*** Opening DATA SUPPLIED ***
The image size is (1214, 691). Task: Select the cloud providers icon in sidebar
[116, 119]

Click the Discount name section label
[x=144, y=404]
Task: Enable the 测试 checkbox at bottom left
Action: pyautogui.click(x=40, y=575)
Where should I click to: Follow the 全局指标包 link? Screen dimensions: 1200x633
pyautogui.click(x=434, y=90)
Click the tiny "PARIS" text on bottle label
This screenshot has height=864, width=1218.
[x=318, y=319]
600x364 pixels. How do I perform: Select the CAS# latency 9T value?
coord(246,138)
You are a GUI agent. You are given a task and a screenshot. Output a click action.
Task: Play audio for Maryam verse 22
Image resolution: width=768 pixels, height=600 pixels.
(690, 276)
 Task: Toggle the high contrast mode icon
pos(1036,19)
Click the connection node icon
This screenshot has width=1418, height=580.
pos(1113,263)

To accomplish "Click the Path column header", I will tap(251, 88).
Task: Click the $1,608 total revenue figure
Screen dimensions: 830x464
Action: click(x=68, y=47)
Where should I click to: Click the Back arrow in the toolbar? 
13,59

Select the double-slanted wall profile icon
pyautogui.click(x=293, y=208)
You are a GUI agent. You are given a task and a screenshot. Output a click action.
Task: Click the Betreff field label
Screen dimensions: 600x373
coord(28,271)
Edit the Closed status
*** Closing DATA SUPPLIED ***
> **PROBLEM TO WORK ON**:
Transcribe exactly, and only, the lines that extend from the one containing "Task: Click the $1,608 total revenue figure" to the end of the records above, inclusive of both.

> **REPLY**:
Task: Click the $1,608 total revenue figure
Screen dimensions: 830x464
Action: click(x=68, y=47)
Where should I click to: Click the Back arrow in the toolbar? 
13,59

Select the double-slanted wall profile icon
pyautogui.click(x=293, y=208)
You are a GUI agent. You are given a task and a screenshot. Output a click action.
Task: Click the Betreff field label
Screen dimensions: 600x373
coord(28,271)
Edit the Closed status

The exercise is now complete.